> **WHAT TO WORK ON**
Your task is to copy every line below that contains the word "Viewport".
[Opening DATASET ENTRIES section]
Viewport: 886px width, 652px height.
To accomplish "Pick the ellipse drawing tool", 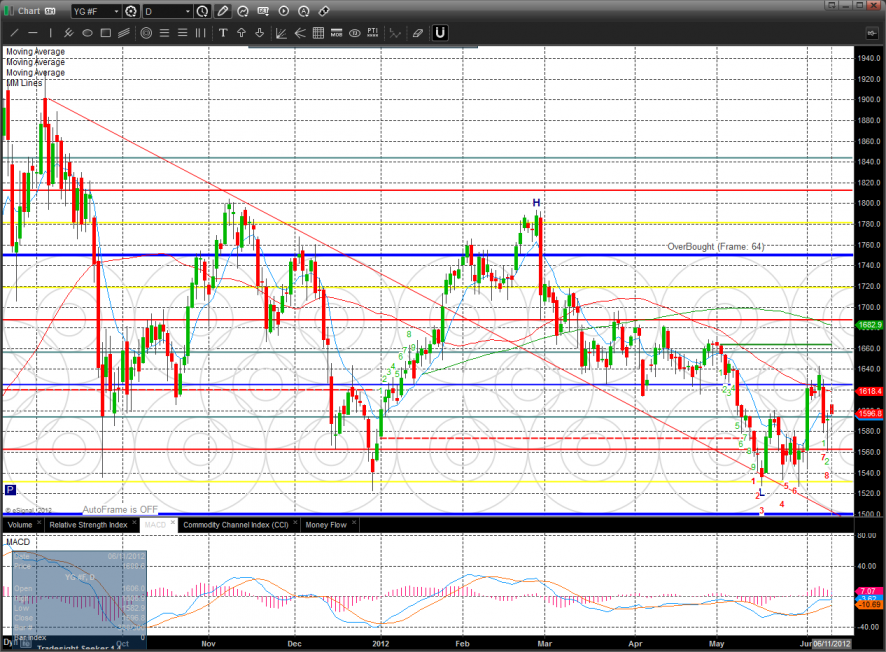I will [x=88, y=33].
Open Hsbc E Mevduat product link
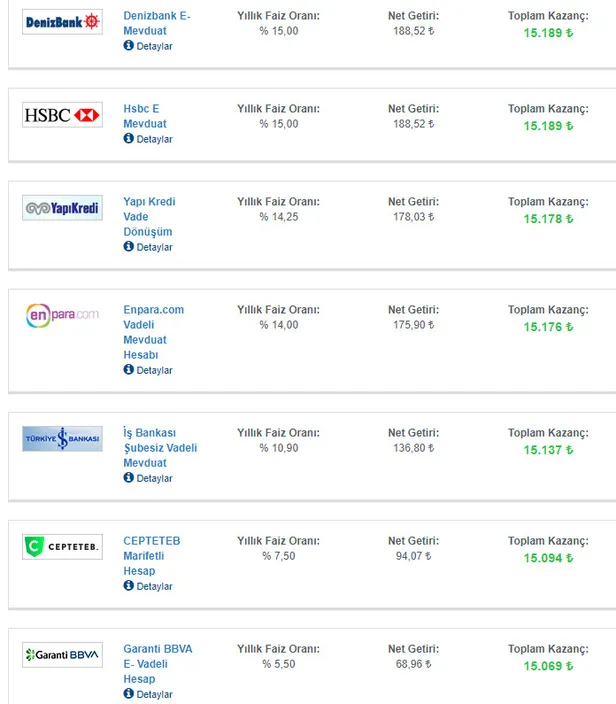Screen dimensions: 616x704 pos(145,116)
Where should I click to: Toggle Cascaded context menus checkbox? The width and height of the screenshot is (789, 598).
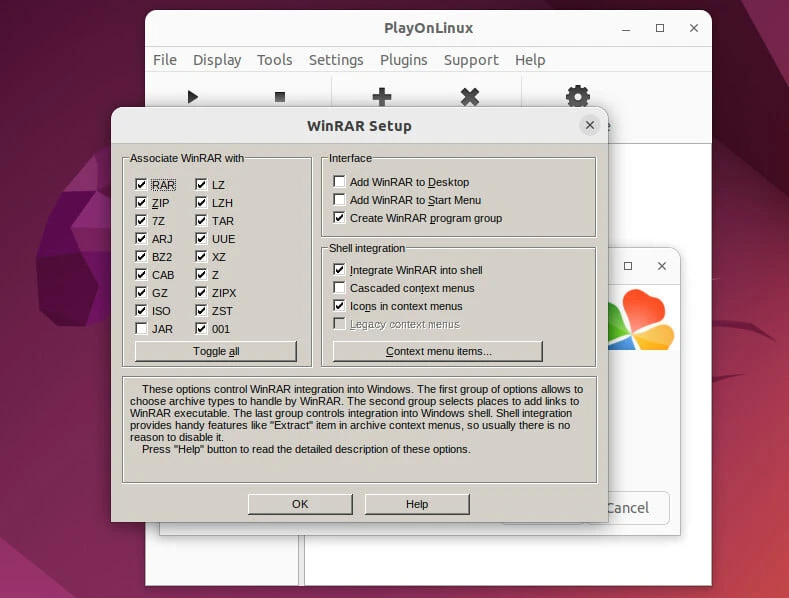pyautogui.click(x=340, y=288)
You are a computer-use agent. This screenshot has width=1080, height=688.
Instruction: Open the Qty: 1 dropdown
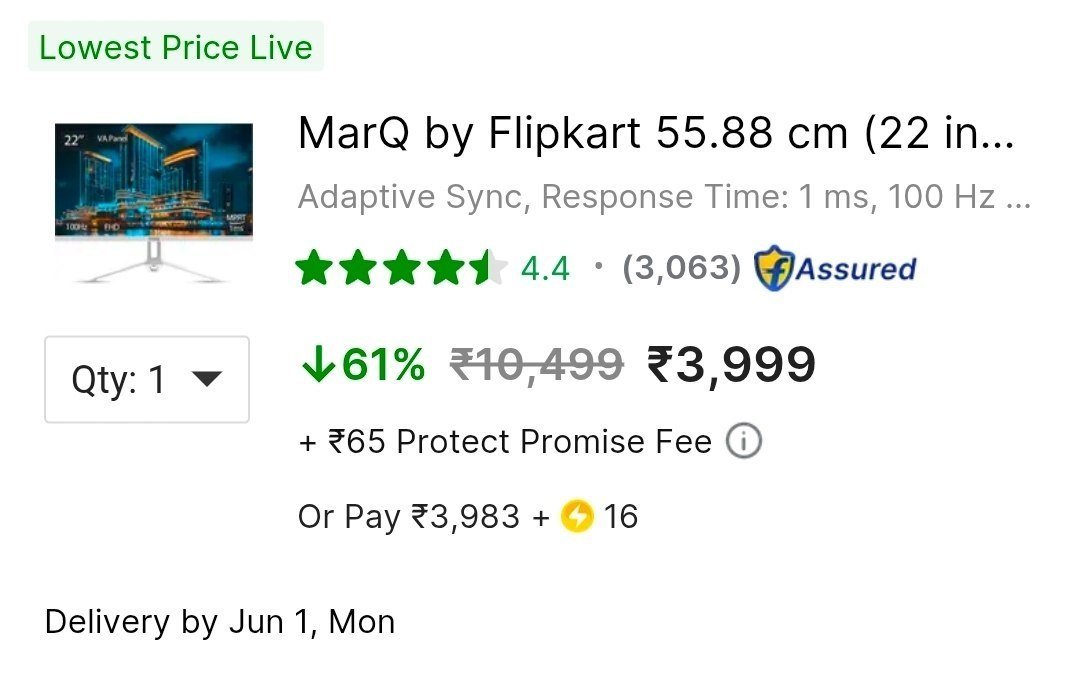(x=147, y=379)
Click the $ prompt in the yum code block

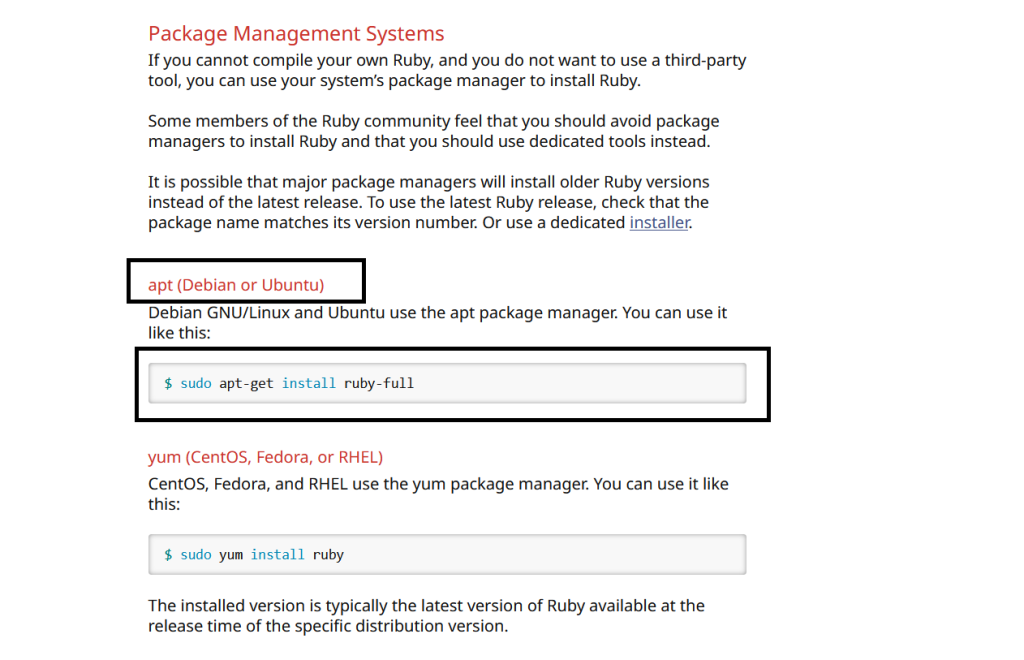[x=168, y=554]
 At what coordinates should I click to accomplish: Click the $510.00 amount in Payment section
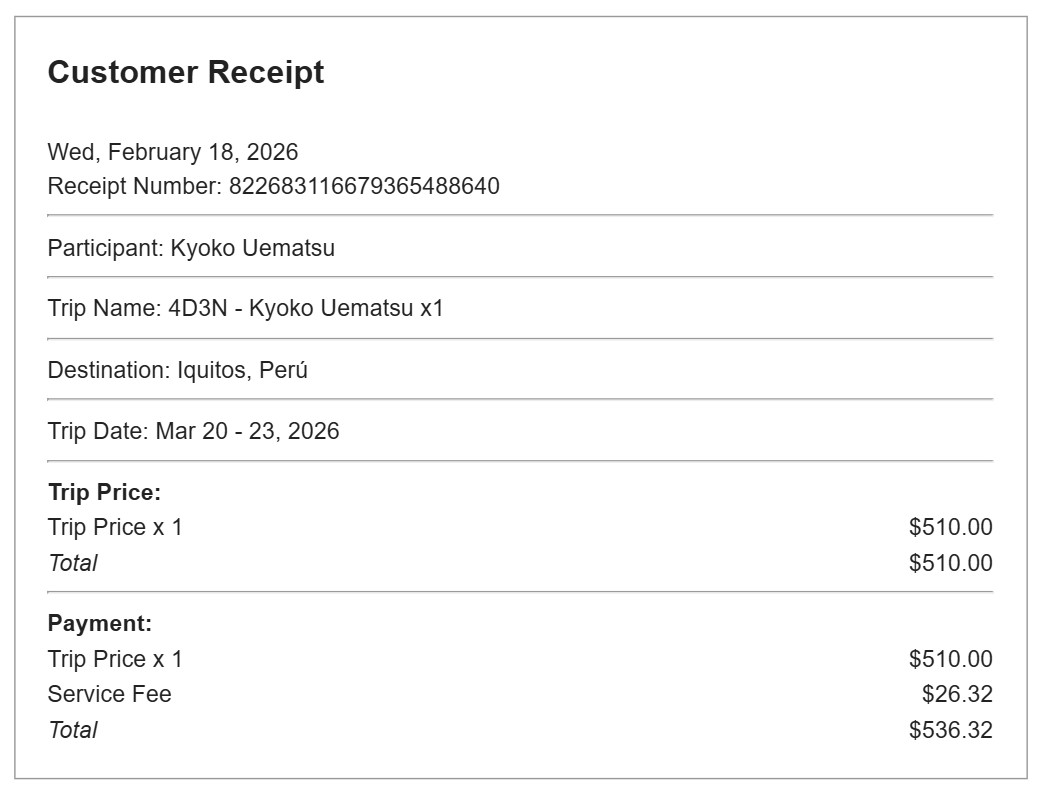950,659
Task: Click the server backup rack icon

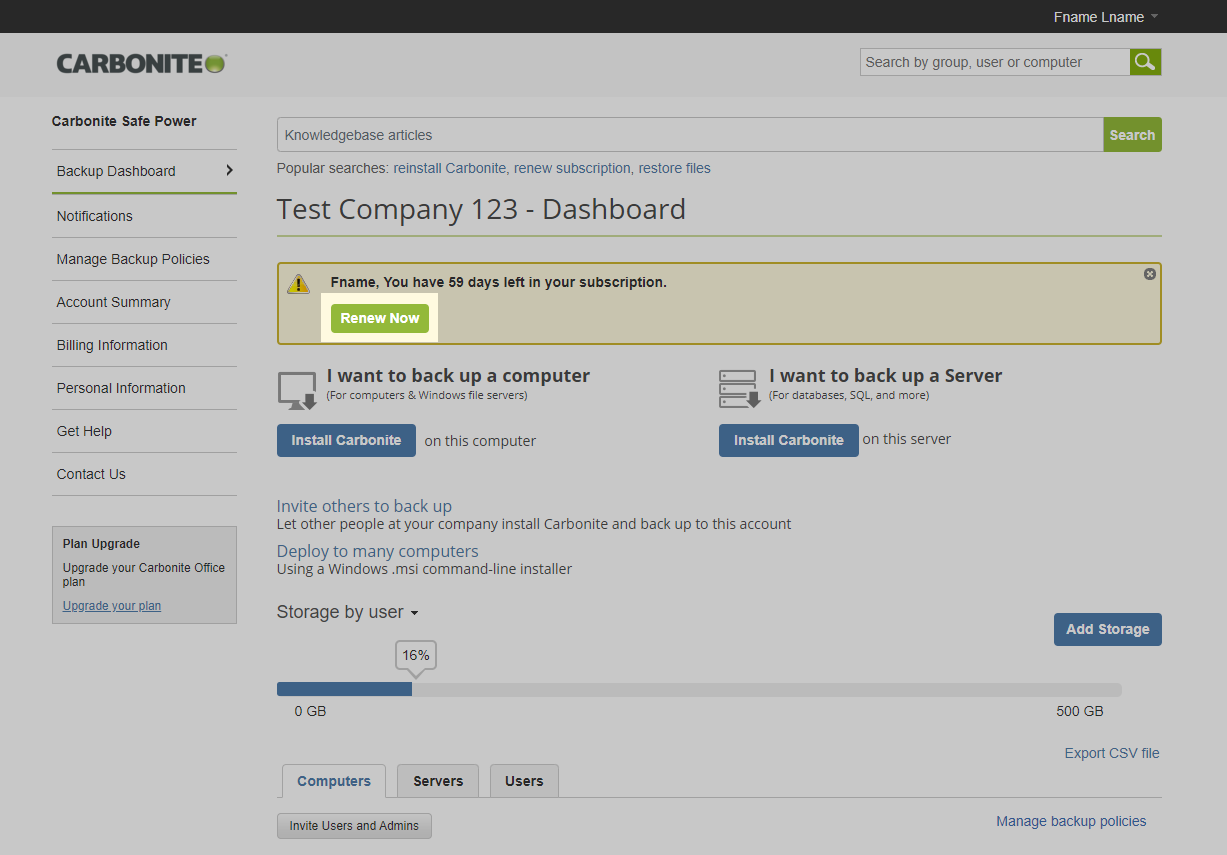Action: point(739,389)
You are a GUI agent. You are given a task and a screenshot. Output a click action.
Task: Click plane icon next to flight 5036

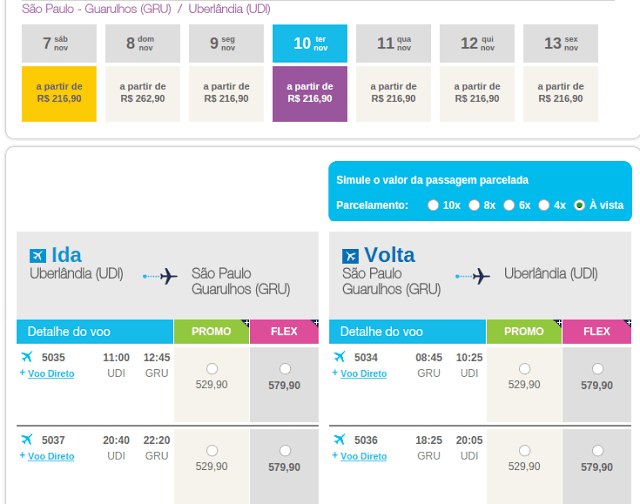[x=340, y=440]
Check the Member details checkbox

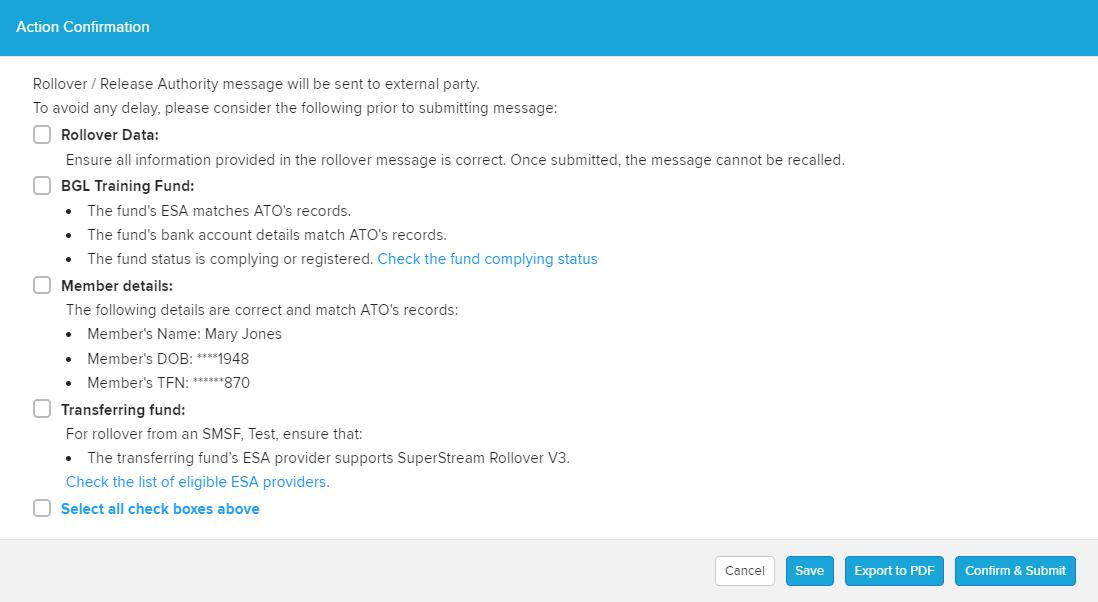coord(42,285)
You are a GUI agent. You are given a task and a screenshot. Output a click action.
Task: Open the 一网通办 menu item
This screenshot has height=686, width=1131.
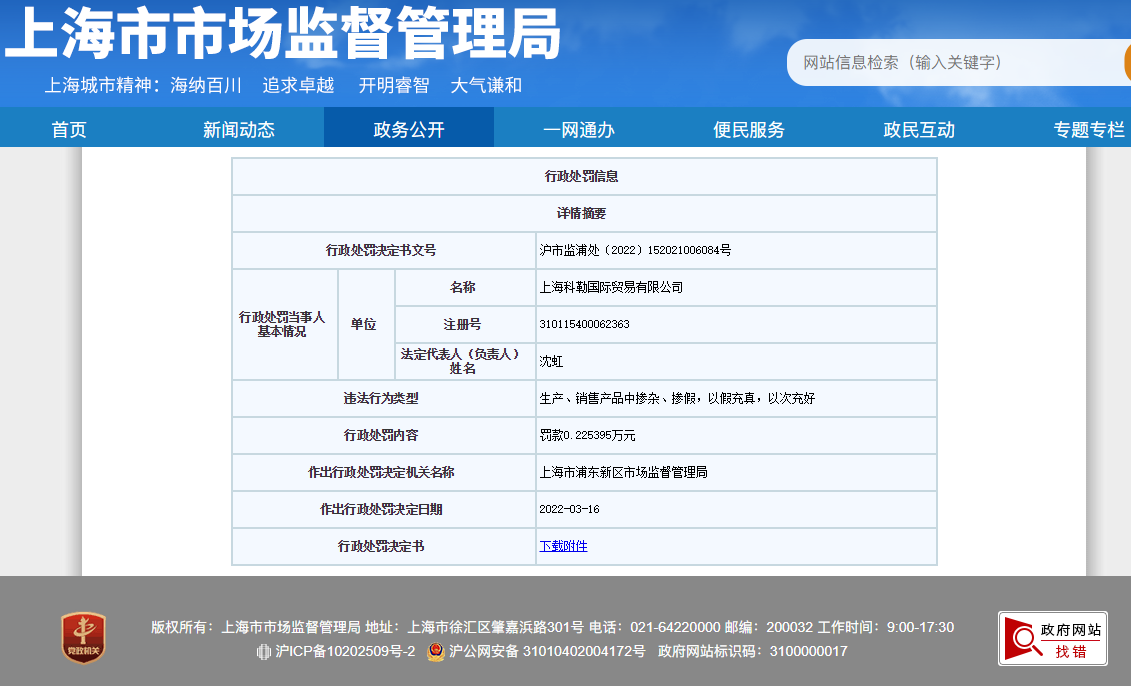tap(576, 128)

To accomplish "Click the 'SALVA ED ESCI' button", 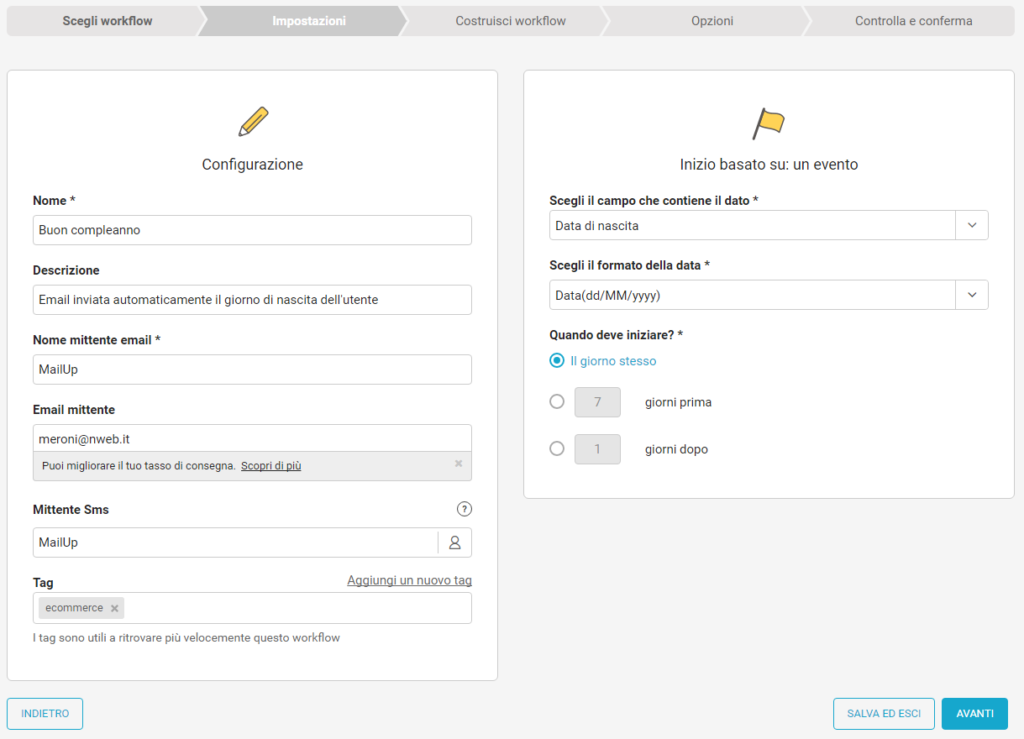I will click(x=883, y=713).
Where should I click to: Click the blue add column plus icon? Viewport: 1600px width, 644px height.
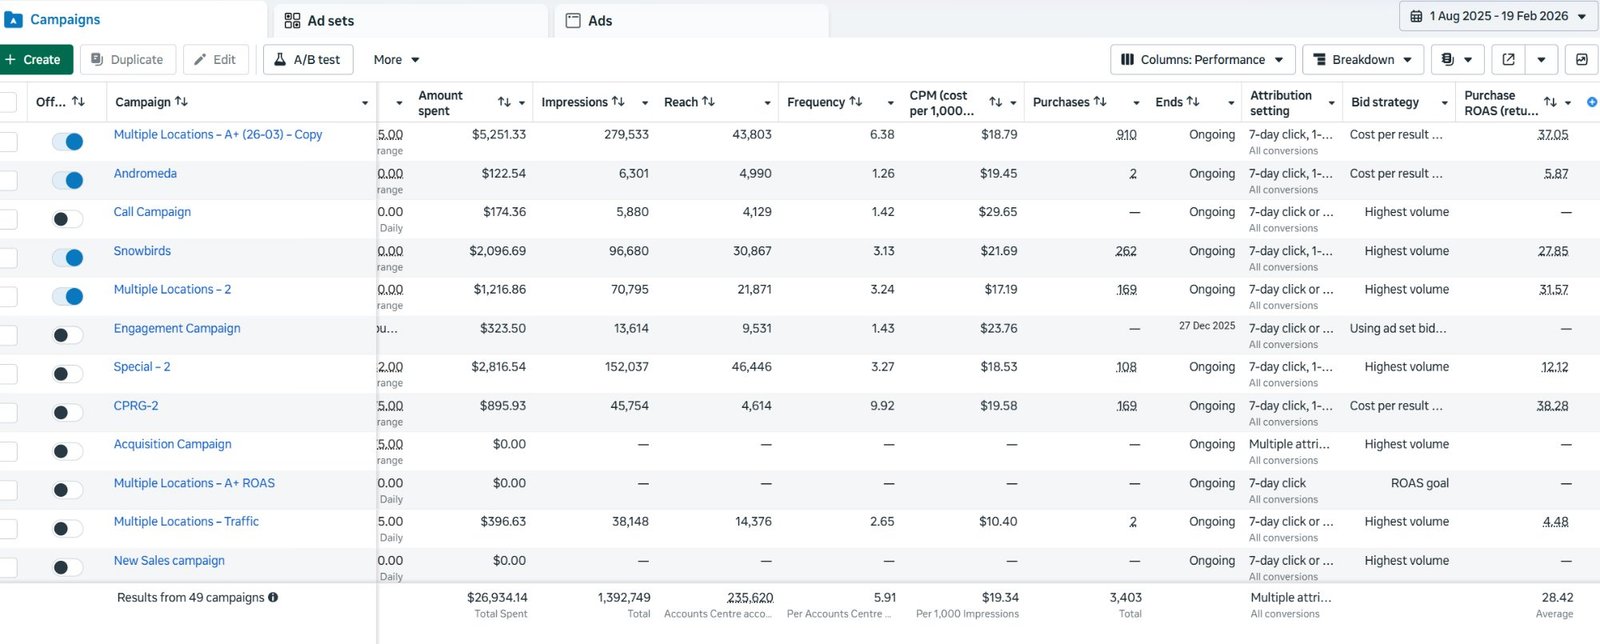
[Closing DATASET ENTRIES section]
> **RESPONSE TO THE EXERCISE**
Viewport: 886px width, 652px height.
Where should I click to: Click the blue add column plus icon? Viewport: 1600px width, 644px height.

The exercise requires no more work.